Vasta and Tiszai’s quarterly comics zine, Thick as Thieves, launches this week on Thursday, November 3. Its tabloid-sized pages in punky pink spot color are bursting with all the crude, sexy, funny and bizarre visions that Seattle’s comics creators have to offer. The release party during First Thursday Art Walk is at Brainfreeze, the provisional art space in the former Lusty Lady. The zine will fetch up in participating cafes, bars and comics shops around the city soon after.

The debut issue is short—published just in time for indie comics fest Short Run on November 5—but at just eight pages it offers a range of tone and style.

Whitney Stephens splashes a Bettie Page-meets-Lady Dame domination daydream across the large format pages in her polished auto-bio strip. Lara Kaminoff goes for sugary comedy in her send-up of T.S. Eliot, with a surprisingly expressive stale jelly donut and sophisticated hand-drawn fonts. Thick as Thieves‘ large format also plays to Marie Hausauer‘s advantage, as she squeezes twenty-seven panels of underage debauchery onto one page without breaking a sweat.

Elsewhere, there’s Keith White‘s ominous one-pager (that should become the cover to an anthology I’d kill to read); C.M. Ruiz‘s densely scribbled sci-fi origin story; and Justin Quinlan‘s back cover that recalls the simple and direct physical comedy of a Krazy Kat strip.

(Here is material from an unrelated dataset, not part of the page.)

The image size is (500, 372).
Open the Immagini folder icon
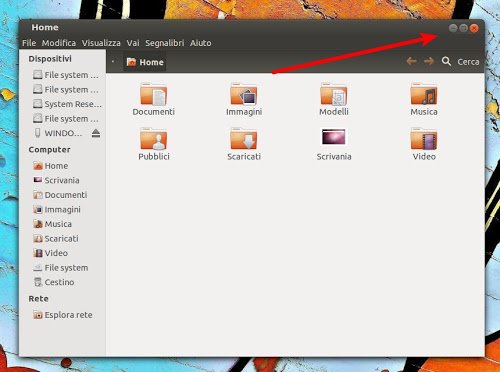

Thick as Thieves‘ Own Origin Story

The zine emerged from Vasta’s day job at Phoenix Comics and Games, where he’s able to see the lacunae in Seattle publishing scene—and what the loss of Intruder means to that scene. He and Tiszai sat down with Intruder editor-in-chief Marc Palm for tips on production, but they’re messing with the formula.

First, it’s not a co-op, and the contributors don’t pay to publish. That means Vasta and Tiszai will exercise their editorial veto for each issue. Second, in a welcome change, half the contributors in the issue are women.

“We didn’t go out of our way to make that happen,’ says Vasta. “The people making work that spoke to us were women. But, that’s not to say we wouldn’t have gone out of our way to find them.”

A woman also graces the inside cover of the debut: a grainy photo of Lucy Childress, to whom Vasta dedicates the issue.

“Lucy was one of my best friends, and was heavily invested with me doing something with my life. She was supportive, yet disappointed, when I didn’t. Before I moved to Seattle in 2013, she gave me half of an interlocking heart necklace with the phrase “Thick As Thieves” on it. A month later, she killed herself. On the first anniversary of her death, I tattooed the phrase on my arm. When Ryan and I were coming up with a name for the zine, I looked down and realized, ‘This is what she would have wanted me to do.’ So, I’m doing this for her, and for Seattle.”

I ask Vasta why they chose to print lo-fi, when more refined options are out there for similar cost—including the option not to print at all. An adherence to Intruder format?

“Free, tactile work is important, especially in a town that doesn’t present the opportunity for artists to show their work in that way very often.”

In Seattle, there are precious few venues for indie comics. Portland, Los Angeles and New York have multiple platforms, galleries, and publishers, but for Seattle it is largely down to Fantagraphics, the Push/Pull gallery, the Dune publication by the Cafe Racer group and Cold Cube Press. But, in many cases, these hew closer to social groups than businesses, and the rules and boundaries are nebulous and hard to gauge. Vasta knows it.

“It’s a social thing. I moved here three years ago, and it took a solid year and a half to get past Seattle’s vetting process. It’s hard to break in and know what’s going on. I want TaT to be sitting there right in front of you when you arrive, so you can pick it up and say, ‘Oh, this is what’s happening here. Got it.’”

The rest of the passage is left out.